OUT OF WORK, TOOK POISON. ~ Jacob Kohn, Sick and Discouraged, Ends Life With Acid.

March 30, 1908
OUT OF WORK, TOOK POISON.

Jacob Kohn, Sick and Discouraged,
Ends Life With Acid.

A man, believed to be Jacob Kohn, committed suicide in room fourteen at the Plaza hotel, Missouri avenue and Delaware street, Saturday night, and the body was found at 9 o'clock yesterday morning by Sara Ridgeway, the housekeeper. Coroner George B. Thompson says that during his term of office no other Jew has taken his own life in Kansas city and that the crime is almost unknown among men of Jewish belief

Kohn, in a farewell note, directed that the Jewish Society of Kansas City take charge of his remains. The society will bury the body, but it cannot be laid in a Jewish cemetery.
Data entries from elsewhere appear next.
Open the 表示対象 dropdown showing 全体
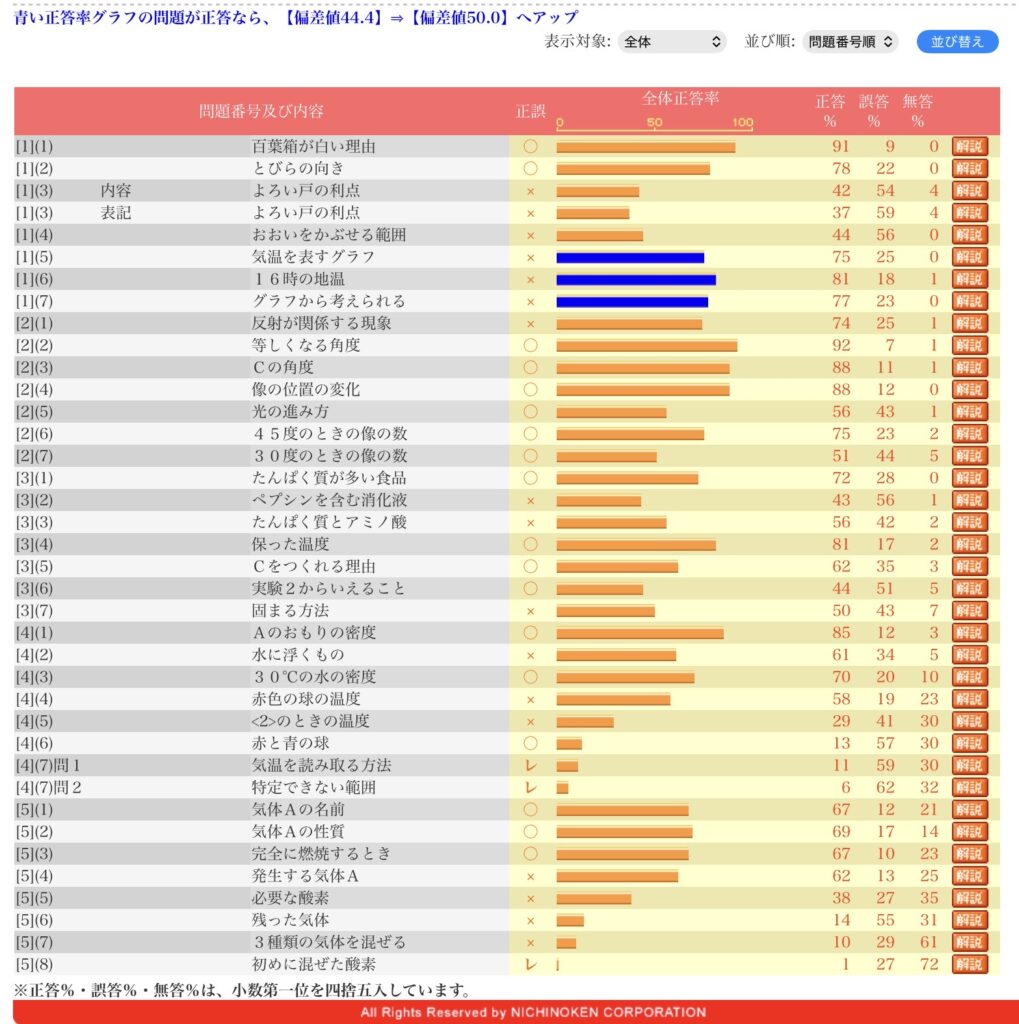The image size is (1019, 1024). click(671, 42)
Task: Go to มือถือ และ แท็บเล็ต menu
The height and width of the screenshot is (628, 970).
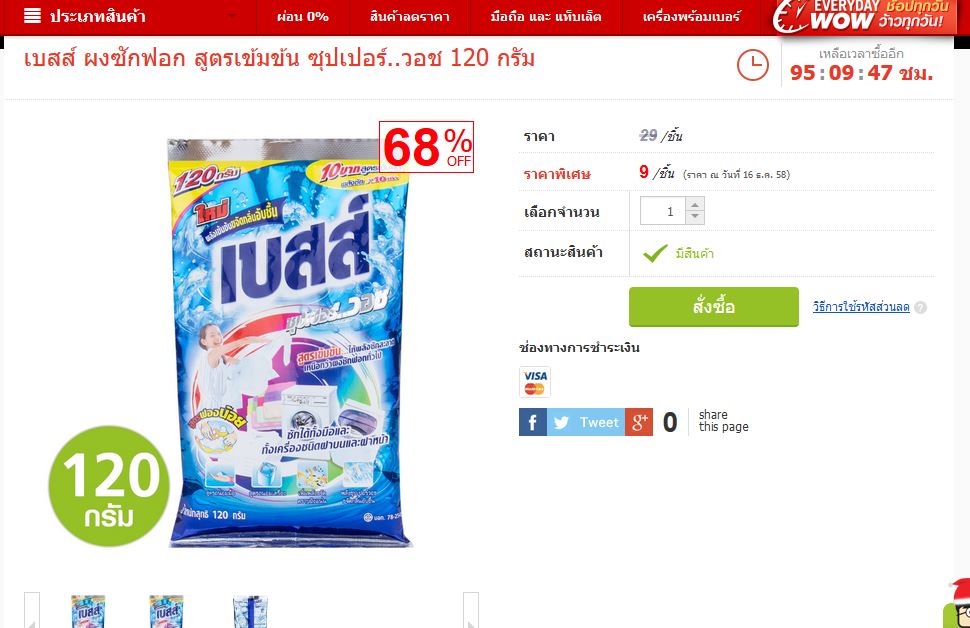Action: pos(546,17)
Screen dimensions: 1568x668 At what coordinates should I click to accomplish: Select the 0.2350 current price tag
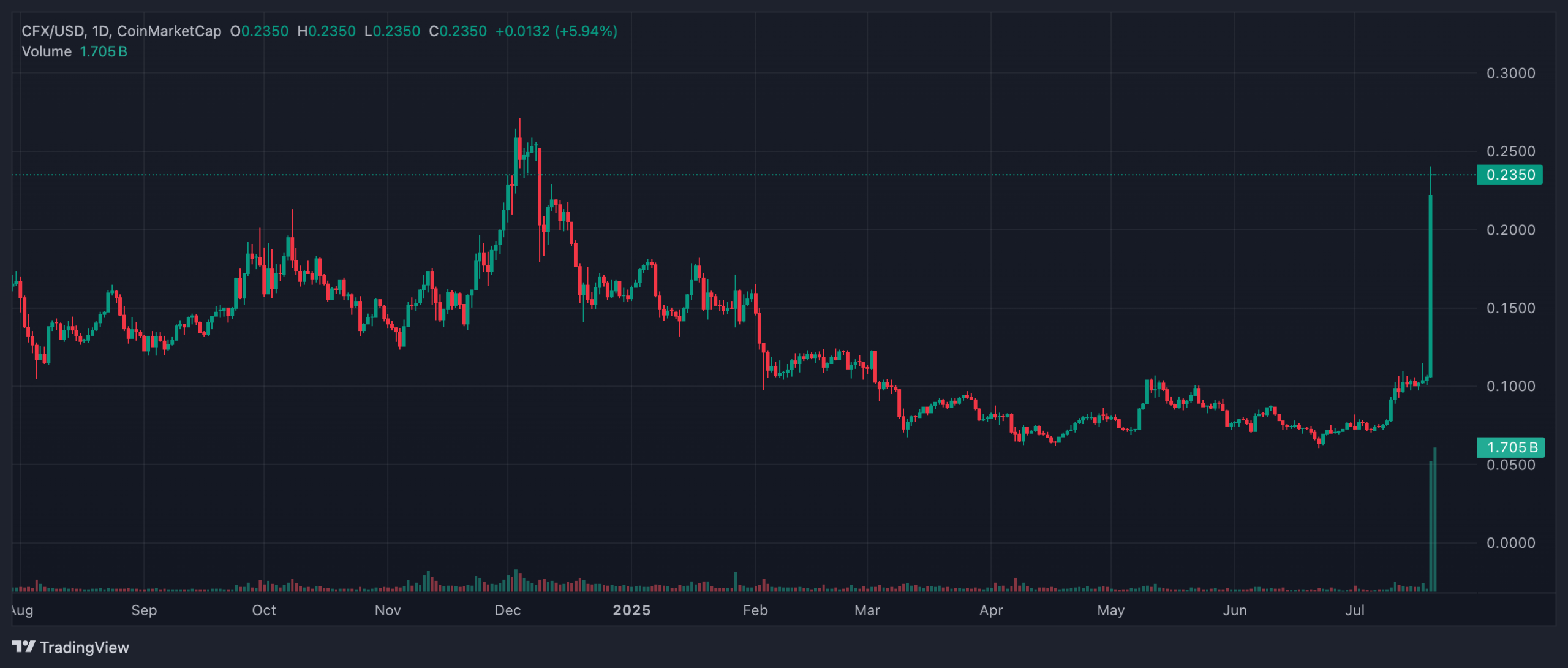click(x=1510, y=175)
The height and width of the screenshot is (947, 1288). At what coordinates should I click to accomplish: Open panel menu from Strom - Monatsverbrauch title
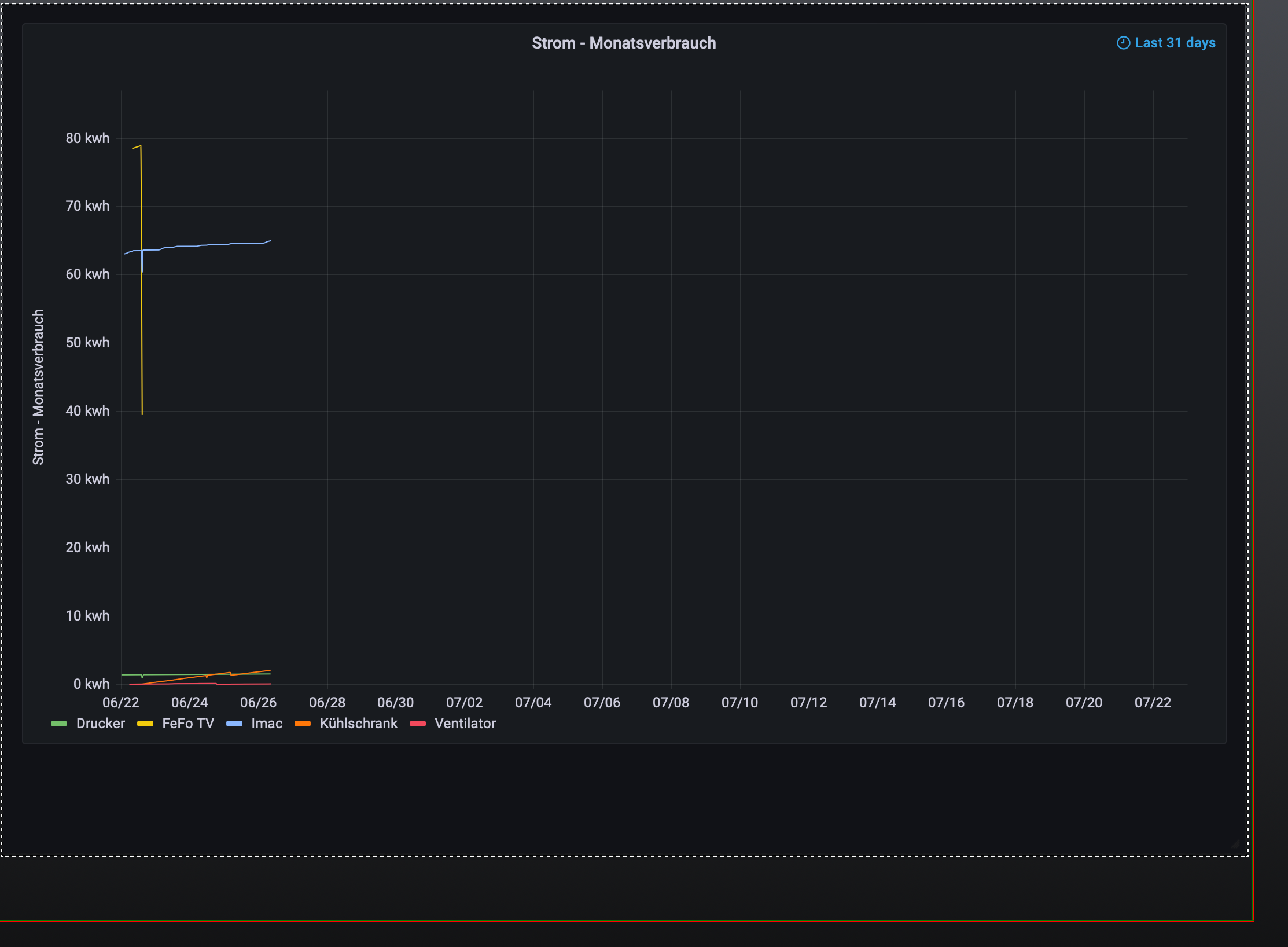click(623, 43)
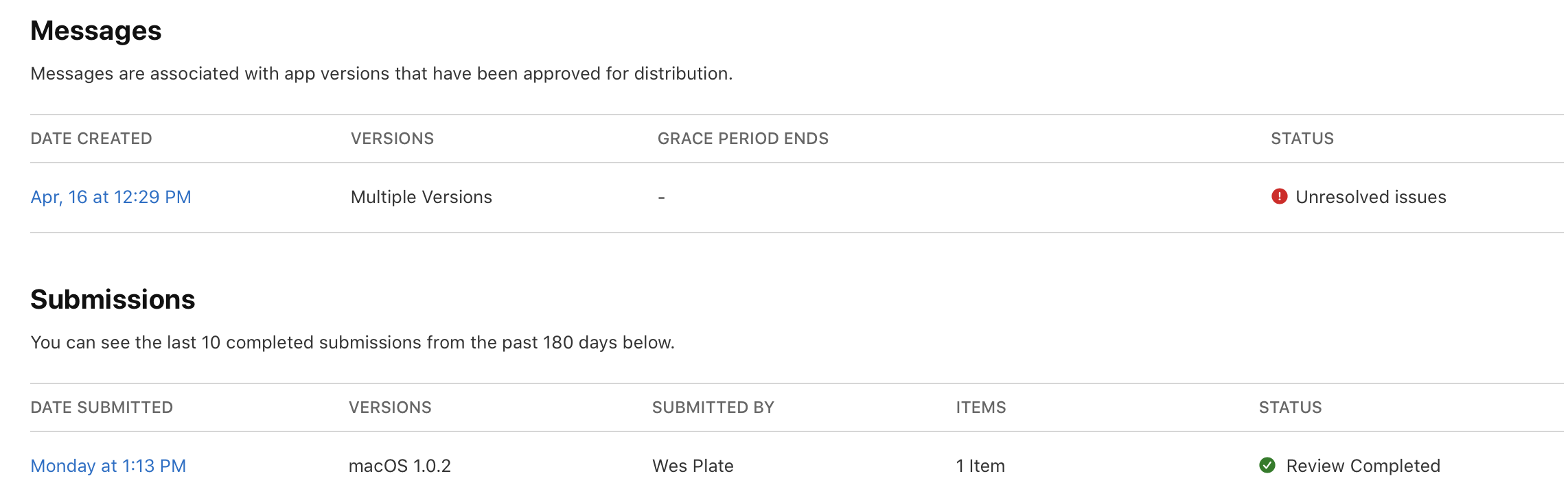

Kohn's farewell note, which he wrote just before drinking carbolic acid, as the pencil left on the table bears witness, reads:
"To whom it may concern -- This is my second attempt at suicide. I
think I shall succeed this time. I am in poor health, am unable to get
work and have no friends and no money. Give my body to the Jewish
Society. -- Jake Kohn."

Mrs. Ridgeway says that Kohn came to the hotel Saturday night late and registered as John Johnson. She had never seen him before. He paid for his room. Shortly before 9 o'clock yesterday morning when a maid was unable to get into the room to tidy it, Mrs. Ridgeway, who was called in, was informed from a man who had spent the night in room 15 adjoining, that he had heard the man in room 14 groaning and rolling around during the night. Upon that statement Mrs. Ridgeway called the police, who forced the door and found the body.

Coroner Thompson was notified and sent the body to Freeman and Marshall's morgue. Not a penny was found in the clothes. There was nothing to identify the man, excepting the signature on the note. In the pocket were cards from business houses and factories in many Kansas and Oklahoma towns. Kohn was evidently a laborer and had been in these towns looking for employment.